Quem, por esse mundo, segrega silenciosamente um desespero possessivo que urde matar os semelhantes mais distraídos nessa distracção intoleravelmente feliz de mortais? Quem se enoja com o amor e a festa de que os outros mortais ainda são capazes? Quem foi remetido às cordas da falência, ao abismo da fome e só aspira a retaliar nos que passam incólumes e sorridentes a todas as Crises e não estendem a mão humana e auxiliadora a vivalma? O arrefecimento brutal das economias, com a desigualdade gritante e escandalosa que nenhuma livre concorrência justifica, permite antecipar mensagens tão arrepiantes como a de hoje, assassina, gratuita, na Holanda.

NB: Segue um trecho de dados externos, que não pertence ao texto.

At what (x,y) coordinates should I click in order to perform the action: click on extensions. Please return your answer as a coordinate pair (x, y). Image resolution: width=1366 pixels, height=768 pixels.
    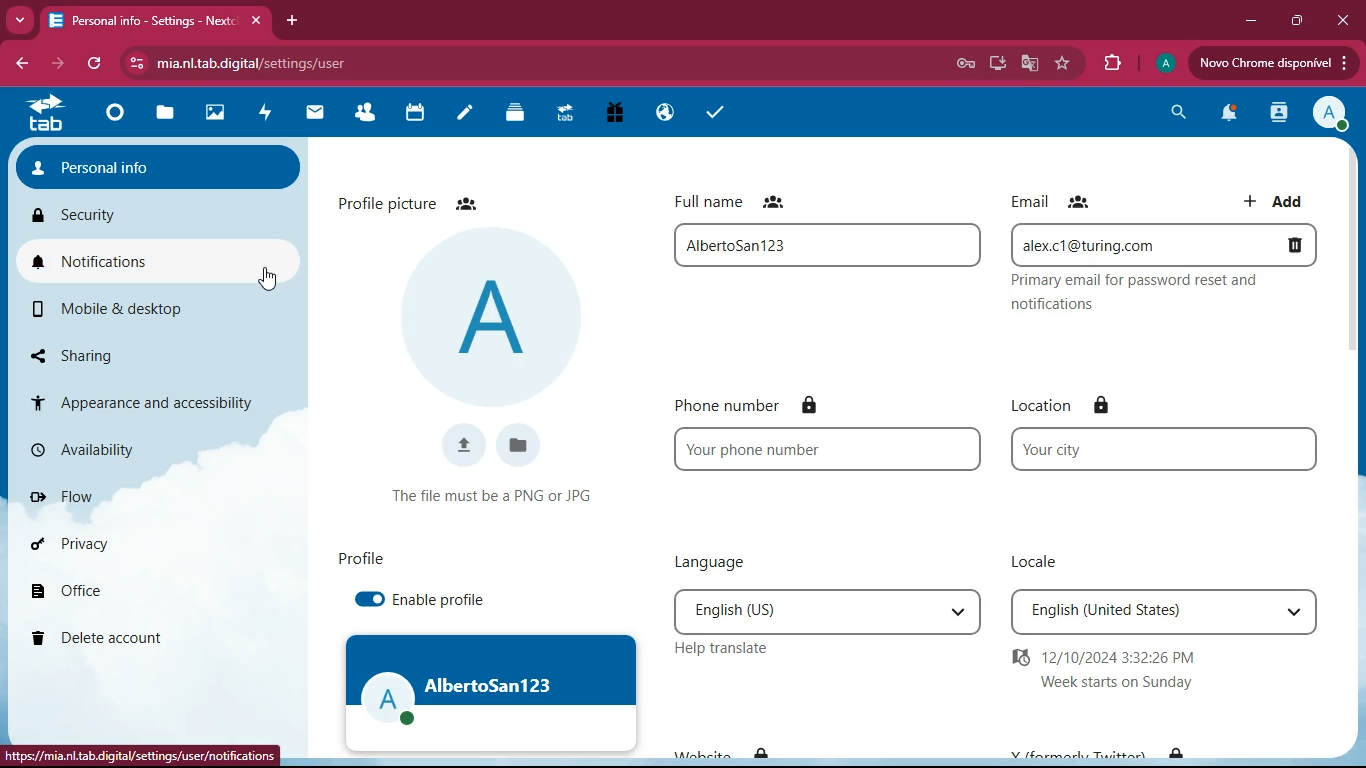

O individualismo ocidental, sendo a magnífica conquista que é, possui ao mesmo tempo o gérmen venenoso da demissão solidária. Todos os que atascaram e malograram na vida possuem uma percepção alterada da própria realidade e o facto de a prórpia derrota ser matéria de escondimento não permite o acesso natural ao benefício comunitarista de um apoio corajoso, de uma amizade autêntica porque, dentro do individualismo vencedor e meritológico, ninguém assume derrotas, perdas, falências, misérias por desporto sob a comiseração cínica alheia. Esta percepção dilacerada da própria realidade, dentro do isolamento e da abdicação ética de que se é vítima e que se deseja retribuir matando, conduz à abominação doentia aos outros em alto grau tal que qualquer um e qualquer uma pode ser vítima. A loucura não se explica. Matar o semelhante não é uma equação resolúvel cientificamente. Há cem anos, certamente a miséria europeia, a fome europeia, a ambição europeia, o orgulho europeu, engendravam, como um fermento de intolerância e ressentimento agindo na sombra, aquele morticínio geral e tresloucado das Grandes Guerras, intolerância e ressentimento esses que os factos holandeses de hoje, de modo misterioso e simbólico, evocam: «O despiste de um carro que atingiu deliberadamente uma multidão causou quatro mortos e 13 feridos na Holanda durante um desfile para celebrar o Dia da Rainha. Entre a assistência estava a rainha Beatriz e a restante família real, mas nenhum membro desta sofreu ferimentos.»